Les taxes écologiques, notamment celles sur le carburant, ont initié un sentiment de mécontentement au sein de la population française, qui s’est très vite transformé en mouvement de contestation nationale.

Sont-ils pour autant de fervents opposants à l’écologie ? Ou souhaitent-ils simplement plus de transparence, plus de justice et moins d’hypocrisie de la part du gouvernement ?

Pour rétablir la vérité, penchons-nous sur le budget pour 2019. Sur 100 euros de taxes dites écologiques, en réalité seulement 5 euros seront utilisés pour la lutte contre la pollution et la protection de la planète. Les 95 euros restants, autrement dit la quasi-totalité de ces impôts, financent d’autres projets. Moins de taxes et plus d’écologie, une revendication qui n’a donc plus rien de paradoxal ou d’illégitime étant donné les priorités de financement actuelles du gouvernement.

Si un flou a longtemps subsisté sur la réelle allocation de ces taxes et l’utilisation des sommes ainsi perçues, aujourd’hui, le peuple ne semble plus dupe. Les protestations se sont rapidement étendues vers d’autres domaines de la politique telle qu’elle est pratiquée depuis plusieurs décennies. Le problème n’est pas de récolter de l’argent pour préparer une transition écologique. Le réel souci est bien plus grave et difficile à combattre : il concerne l’honnêteté des dirigeants politiques et leur capacité à tenir leurs promesses quant aux objectifs des nouvelles taxes. Une taxe écologique, le peuple ne s’y oppose pas, encore faut-il que cette taxe soit à 100% écologique. Et non à 5%.

Hommes de pouvoir ou personnes du peuple : personne n’aime être dupé. A l’ère de la désinformation, ce combat contre la manipulation et la trahison semble plus que jamais d’actualité.

-*-

CONSIGNE:
Recopiez à l'identique, dans le texte sur les taxes écologiques, tout ce qui va de « Si un flou a » jusqu'à « que jamais d’actualité. ».

-*-

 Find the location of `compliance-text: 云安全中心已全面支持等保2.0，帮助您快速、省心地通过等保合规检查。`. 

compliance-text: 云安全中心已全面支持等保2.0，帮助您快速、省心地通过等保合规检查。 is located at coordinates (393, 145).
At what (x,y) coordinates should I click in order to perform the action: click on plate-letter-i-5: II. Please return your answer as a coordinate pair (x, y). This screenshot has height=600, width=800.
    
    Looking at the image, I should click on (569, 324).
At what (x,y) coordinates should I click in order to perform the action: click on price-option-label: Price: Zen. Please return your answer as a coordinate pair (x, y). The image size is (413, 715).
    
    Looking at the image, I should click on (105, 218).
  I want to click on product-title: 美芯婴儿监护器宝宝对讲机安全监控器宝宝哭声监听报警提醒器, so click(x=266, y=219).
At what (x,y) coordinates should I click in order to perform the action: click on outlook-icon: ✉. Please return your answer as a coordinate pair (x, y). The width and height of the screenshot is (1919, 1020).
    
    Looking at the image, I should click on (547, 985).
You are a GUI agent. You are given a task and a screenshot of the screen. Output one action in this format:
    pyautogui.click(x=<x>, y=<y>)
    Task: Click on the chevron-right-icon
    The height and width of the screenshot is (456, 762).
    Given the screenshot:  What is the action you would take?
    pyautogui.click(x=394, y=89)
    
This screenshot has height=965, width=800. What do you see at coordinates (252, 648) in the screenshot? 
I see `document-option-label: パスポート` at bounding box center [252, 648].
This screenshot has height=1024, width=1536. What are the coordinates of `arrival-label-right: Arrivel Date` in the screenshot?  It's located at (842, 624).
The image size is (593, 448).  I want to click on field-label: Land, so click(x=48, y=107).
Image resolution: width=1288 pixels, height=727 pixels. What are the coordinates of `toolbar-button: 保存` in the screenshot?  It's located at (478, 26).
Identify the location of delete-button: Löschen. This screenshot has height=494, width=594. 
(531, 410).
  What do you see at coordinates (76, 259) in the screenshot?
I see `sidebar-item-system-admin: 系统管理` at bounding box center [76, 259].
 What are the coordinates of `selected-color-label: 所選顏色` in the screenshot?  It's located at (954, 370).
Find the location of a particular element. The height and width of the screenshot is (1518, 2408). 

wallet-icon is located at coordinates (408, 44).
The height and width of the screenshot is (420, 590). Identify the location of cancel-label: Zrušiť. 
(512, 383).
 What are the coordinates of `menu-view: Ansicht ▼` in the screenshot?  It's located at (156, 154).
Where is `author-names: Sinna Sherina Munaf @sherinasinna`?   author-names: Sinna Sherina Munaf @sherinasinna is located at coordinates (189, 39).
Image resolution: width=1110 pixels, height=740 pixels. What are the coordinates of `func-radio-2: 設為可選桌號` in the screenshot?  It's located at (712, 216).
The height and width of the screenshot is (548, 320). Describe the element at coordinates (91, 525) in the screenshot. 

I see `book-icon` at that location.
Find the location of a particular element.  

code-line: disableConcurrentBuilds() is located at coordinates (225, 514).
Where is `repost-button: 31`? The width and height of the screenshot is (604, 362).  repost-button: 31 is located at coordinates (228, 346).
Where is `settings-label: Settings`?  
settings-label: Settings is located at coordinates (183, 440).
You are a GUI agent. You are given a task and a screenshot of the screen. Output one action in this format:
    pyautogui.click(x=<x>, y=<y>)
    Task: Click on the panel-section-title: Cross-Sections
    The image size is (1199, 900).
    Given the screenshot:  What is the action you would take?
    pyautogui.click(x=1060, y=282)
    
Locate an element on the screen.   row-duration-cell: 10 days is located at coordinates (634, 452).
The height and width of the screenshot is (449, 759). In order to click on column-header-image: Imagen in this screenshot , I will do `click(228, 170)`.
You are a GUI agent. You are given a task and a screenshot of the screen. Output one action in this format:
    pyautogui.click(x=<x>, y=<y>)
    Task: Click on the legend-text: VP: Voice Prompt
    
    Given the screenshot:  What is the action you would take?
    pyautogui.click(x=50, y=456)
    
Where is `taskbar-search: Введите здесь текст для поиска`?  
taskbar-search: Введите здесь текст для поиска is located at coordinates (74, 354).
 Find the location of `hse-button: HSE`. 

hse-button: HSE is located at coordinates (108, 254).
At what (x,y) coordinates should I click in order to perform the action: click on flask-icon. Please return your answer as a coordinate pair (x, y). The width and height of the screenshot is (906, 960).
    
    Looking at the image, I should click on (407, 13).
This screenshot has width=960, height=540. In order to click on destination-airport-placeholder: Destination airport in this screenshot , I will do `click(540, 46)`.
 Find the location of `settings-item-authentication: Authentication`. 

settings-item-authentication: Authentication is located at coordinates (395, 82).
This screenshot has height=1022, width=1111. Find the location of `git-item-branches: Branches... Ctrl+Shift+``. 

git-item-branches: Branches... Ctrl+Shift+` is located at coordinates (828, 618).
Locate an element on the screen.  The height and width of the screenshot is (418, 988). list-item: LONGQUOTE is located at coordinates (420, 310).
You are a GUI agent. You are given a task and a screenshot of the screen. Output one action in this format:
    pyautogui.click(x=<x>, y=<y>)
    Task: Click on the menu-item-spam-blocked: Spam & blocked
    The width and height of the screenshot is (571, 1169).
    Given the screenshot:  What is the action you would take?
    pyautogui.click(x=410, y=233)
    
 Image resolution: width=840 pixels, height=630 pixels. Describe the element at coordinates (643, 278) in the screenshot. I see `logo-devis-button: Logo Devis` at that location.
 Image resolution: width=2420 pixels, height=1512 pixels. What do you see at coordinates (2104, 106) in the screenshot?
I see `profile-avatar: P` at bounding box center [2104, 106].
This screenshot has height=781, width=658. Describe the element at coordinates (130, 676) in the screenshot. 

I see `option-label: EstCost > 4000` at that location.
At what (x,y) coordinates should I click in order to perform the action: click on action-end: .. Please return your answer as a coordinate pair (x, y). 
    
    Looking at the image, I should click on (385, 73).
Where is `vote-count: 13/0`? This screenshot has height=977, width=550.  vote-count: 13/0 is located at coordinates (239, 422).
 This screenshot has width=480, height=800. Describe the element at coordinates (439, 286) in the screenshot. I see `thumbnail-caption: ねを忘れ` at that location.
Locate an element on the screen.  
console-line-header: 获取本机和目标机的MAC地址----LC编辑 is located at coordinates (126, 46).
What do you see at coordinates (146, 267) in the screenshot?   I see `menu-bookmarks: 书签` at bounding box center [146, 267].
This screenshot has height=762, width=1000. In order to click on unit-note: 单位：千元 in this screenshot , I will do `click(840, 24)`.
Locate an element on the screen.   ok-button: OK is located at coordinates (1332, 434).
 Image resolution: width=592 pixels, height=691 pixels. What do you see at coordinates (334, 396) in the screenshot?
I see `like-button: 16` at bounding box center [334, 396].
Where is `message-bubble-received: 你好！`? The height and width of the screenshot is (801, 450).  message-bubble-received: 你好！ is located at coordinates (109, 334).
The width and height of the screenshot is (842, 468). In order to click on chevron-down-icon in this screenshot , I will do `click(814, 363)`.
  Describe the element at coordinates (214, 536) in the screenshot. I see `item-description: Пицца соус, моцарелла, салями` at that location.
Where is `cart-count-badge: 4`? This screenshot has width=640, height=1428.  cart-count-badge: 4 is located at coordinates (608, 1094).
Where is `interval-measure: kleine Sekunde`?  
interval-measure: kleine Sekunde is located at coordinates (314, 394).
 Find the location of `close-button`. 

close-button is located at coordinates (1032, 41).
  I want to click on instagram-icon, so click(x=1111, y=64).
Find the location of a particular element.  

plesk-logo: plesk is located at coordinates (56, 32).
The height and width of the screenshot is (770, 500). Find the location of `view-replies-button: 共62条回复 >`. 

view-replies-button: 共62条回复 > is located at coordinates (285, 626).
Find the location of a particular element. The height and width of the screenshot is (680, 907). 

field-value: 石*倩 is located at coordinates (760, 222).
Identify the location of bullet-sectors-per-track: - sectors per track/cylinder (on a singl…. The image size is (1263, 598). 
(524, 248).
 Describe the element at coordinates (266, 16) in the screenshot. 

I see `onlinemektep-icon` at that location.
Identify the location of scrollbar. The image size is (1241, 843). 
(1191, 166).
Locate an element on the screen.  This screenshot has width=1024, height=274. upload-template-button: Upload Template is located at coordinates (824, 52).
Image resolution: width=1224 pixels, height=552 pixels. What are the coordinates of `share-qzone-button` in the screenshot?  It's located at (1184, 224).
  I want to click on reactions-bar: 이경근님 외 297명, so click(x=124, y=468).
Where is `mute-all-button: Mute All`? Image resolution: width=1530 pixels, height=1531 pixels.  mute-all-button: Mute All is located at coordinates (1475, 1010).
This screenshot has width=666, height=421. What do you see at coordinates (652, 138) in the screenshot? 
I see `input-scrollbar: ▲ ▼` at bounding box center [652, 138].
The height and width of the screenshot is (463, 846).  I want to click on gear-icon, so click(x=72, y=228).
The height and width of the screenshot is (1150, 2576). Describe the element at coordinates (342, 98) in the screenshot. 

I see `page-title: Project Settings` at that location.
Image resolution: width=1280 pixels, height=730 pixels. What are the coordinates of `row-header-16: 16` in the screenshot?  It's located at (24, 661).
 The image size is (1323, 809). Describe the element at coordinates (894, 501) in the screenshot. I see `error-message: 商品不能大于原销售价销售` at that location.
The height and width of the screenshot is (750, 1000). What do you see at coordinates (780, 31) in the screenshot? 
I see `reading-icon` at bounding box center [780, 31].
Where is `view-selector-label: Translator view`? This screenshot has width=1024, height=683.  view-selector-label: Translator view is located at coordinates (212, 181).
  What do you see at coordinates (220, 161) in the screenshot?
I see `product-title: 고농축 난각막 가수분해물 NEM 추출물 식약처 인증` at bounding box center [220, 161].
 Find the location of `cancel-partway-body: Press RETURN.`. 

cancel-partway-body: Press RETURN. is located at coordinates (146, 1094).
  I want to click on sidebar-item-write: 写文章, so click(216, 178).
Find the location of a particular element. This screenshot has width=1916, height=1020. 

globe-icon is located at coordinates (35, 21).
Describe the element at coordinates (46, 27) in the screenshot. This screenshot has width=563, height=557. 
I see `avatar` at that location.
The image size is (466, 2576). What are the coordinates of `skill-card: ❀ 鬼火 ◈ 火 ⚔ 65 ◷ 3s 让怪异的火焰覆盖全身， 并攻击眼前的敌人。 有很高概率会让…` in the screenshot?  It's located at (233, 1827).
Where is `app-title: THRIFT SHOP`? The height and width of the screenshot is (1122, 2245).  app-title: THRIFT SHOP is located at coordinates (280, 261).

-*-

RÉSULTAT ATTENDU:
Si un flou a longtemps subsisté sur la réelle allocation de ces taxes et l’utilisation des sommes ainsi perçues, aujourd’hui, le peuple ne semble plus dupe. Les protestations se sont rapidement étendues vers d’autres domaines de la politique telle qu’elle est pratiquée depuis plusieurs décennies. Le problème n’est pas de récolter de l’argent pour préparer une transition écologique. Le réel souci est bien plus grave et difficile à combattre : il concerne l’honnêteté des dirigeants politiques et leur capacité à tenir leurs promesses quant aux objectifs des nouvelles taxes. Une taxe écologique, le peuple ne s’y oppose pas, encore faut-il que cette taxe soit à 100% écologique. Et non à 5%.

Hommes de pouvoir ou personnes du peuple : personne n’aime être dupé. A l’ère de la désinformation, ce combat contre la manipulation et la trahison semble plus que jamais d’actualité.